In my sophomore year (1931) a basketball team was formed, and we began practice in the Town Hall, a nearly square floor area too small for a regulation court.
There were only a few boys to draw on to make up a team and I became center, though I had what was called “lazy eye”, poor vision in one eye causing poor depth perception and so poor ability at ball handling.
We had uniforms and a schedule of games was arranged with some county schools. Portage had no such thing as a school bus, and as long as the roads were open, various well-wishers with cars carried us to games away.
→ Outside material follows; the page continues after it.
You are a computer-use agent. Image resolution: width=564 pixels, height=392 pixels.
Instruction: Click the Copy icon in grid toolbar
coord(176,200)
I remember Reggie Bartlett taking some of us to Washburn for what may have been our first game away.
Typically, Washburn court was in the basement of a school building; the ceiling was very low, ruling out any looping long shot. Typically again, familiarity with these individualized courts always favored the home team. At any rate, by allowing the final period to run a little long, the final score was Washburn 100 and Portage 11, possibly the soundest defeat on record. However, using this home court advantage, in just a few years, playing at home Portage produced teams that defeated many of the four year high schools they faced.
Once enough snow had fallen to end auto travel, Crowley, our teacher and coach, having set up a game schedule, hired Victor Jimmo of Ashland to haul the team by snowmobile on a circuit that included Limestone and Fort Fairfield. The machine was completely open; Victor and Crowley sat in front, and probably eight of us sat on two benches lengthwise of the rear, with blankets over our laps. It was usual at the time for the home team to take visitors one by one into private homes for supper, sleep and breakfast.
If we were on the road, Crowley would work out an agreement with a restaurant to serve us all the same basic lunch. We all got school letters at the end of the year.
William “Bill” McConnell, 100, is part of the Leisure Village Writers group in Presque Isle, who work each week with Martie Pritchard of East Chapman, a retired school teacher. For readers who think of Ski-doo, Polaris, or Arctic Cat when we hear the word “snowmobile” Bill offers this clarification: A snowmobile was a regular truck or car outfitted with skis to match the distance between the paths made by the workhorses. Sometimes they also had a track, similar to a bulldozer, in the back. In Bill’s high school years folks didn’t get around much in the winter without a good team.